(WHAT IS REQUIRED): Repeat each entry as written, dropping any picture you find.
** MATERIAL FOR THIS EXERCISE follows **
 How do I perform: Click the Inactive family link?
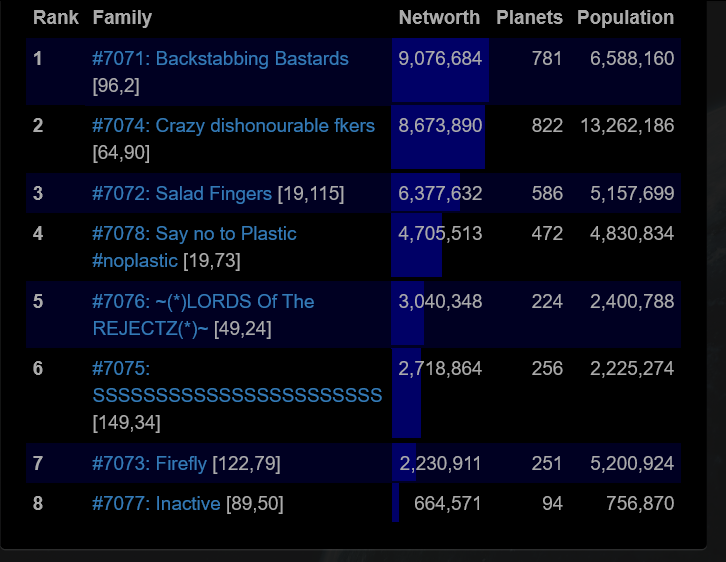coord(156,504)
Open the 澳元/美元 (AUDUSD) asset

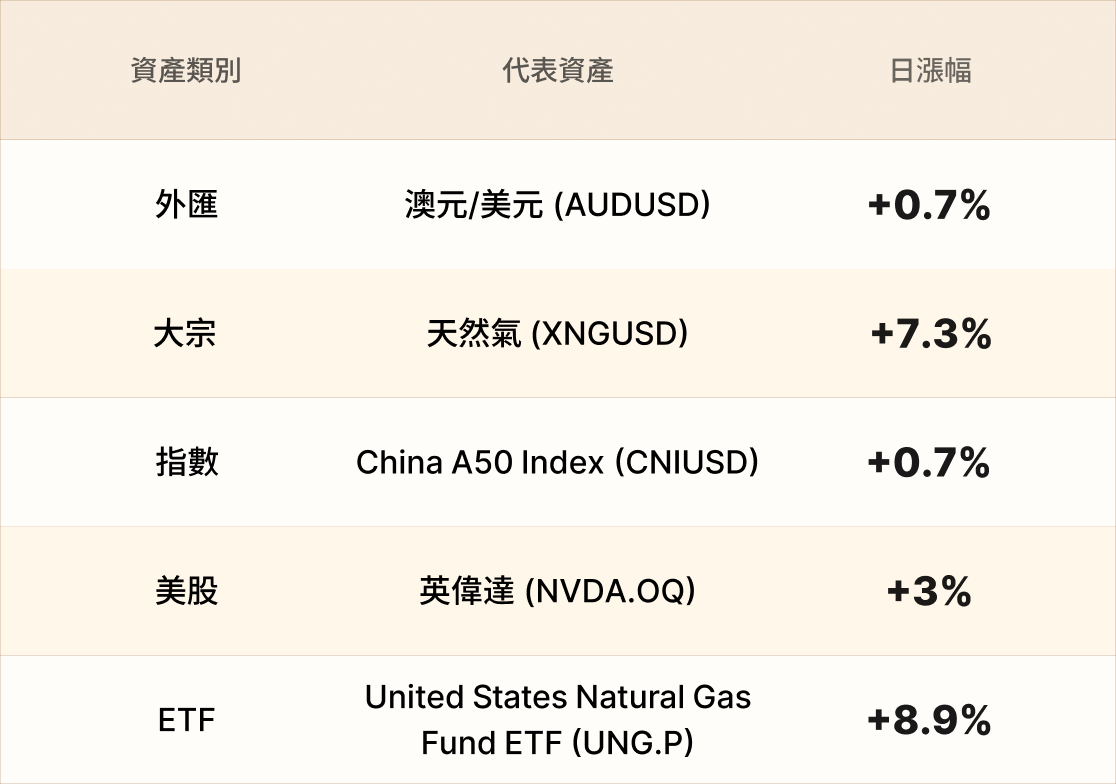click(557, 205)
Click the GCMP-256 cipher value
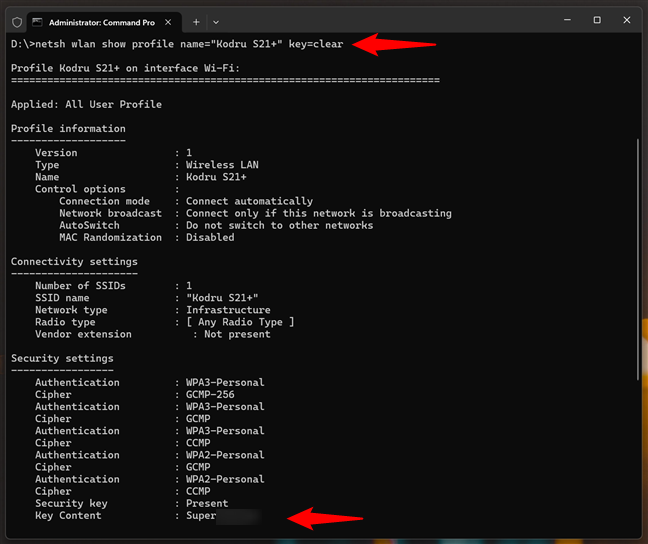648x544 pixels. tap(210, 395)
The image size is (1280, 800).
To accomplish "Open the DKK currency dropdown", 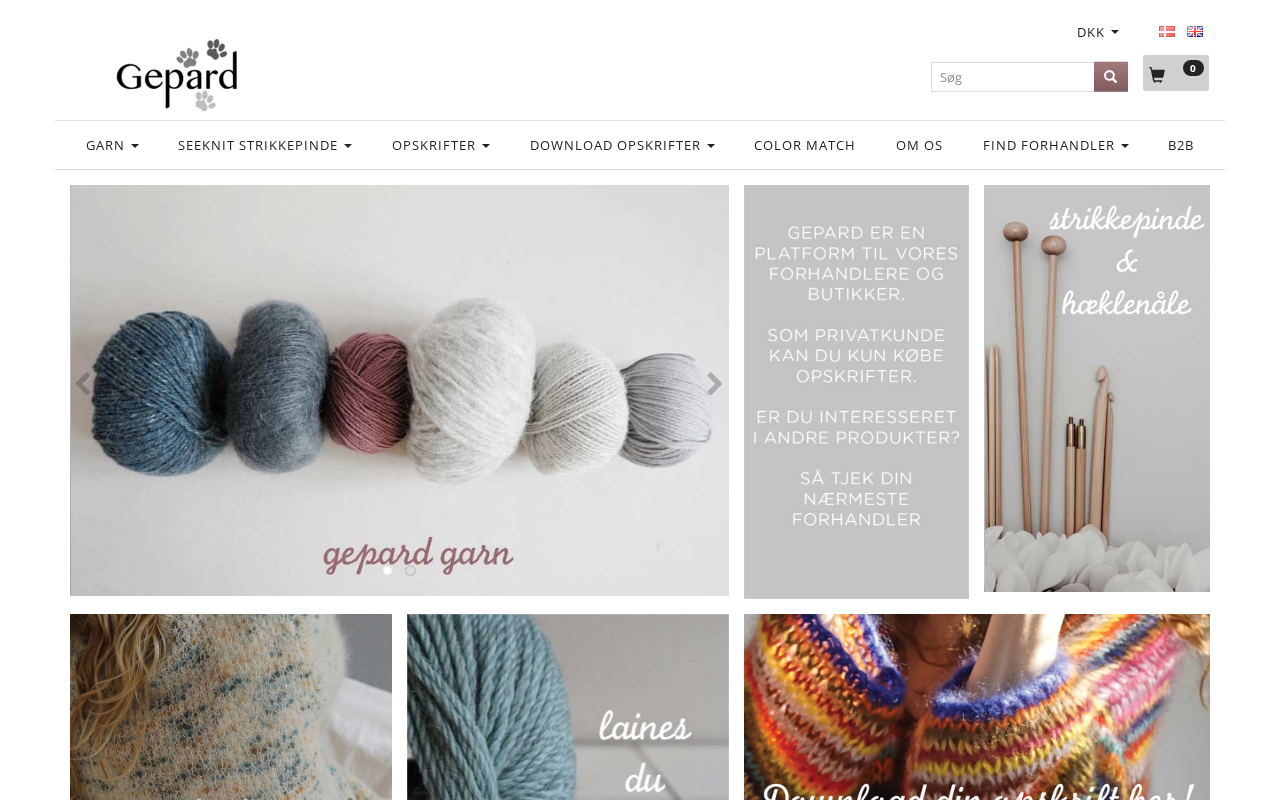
** End of MATERIAL FOR THIS EXERCISE **
(SOLUTION TO THE PROBLEM):
 How do I perform: Click the Inactive family link?
coord(156,504)
Open the 澳元/美元 (AUDUSD) asset

click(557, 205)
Click the GCMP-256 cipher value
648x544 pixels. tap(210, 395)
The image size is (1280, 800).
To accomplish "Open the DKK currency dropdown", 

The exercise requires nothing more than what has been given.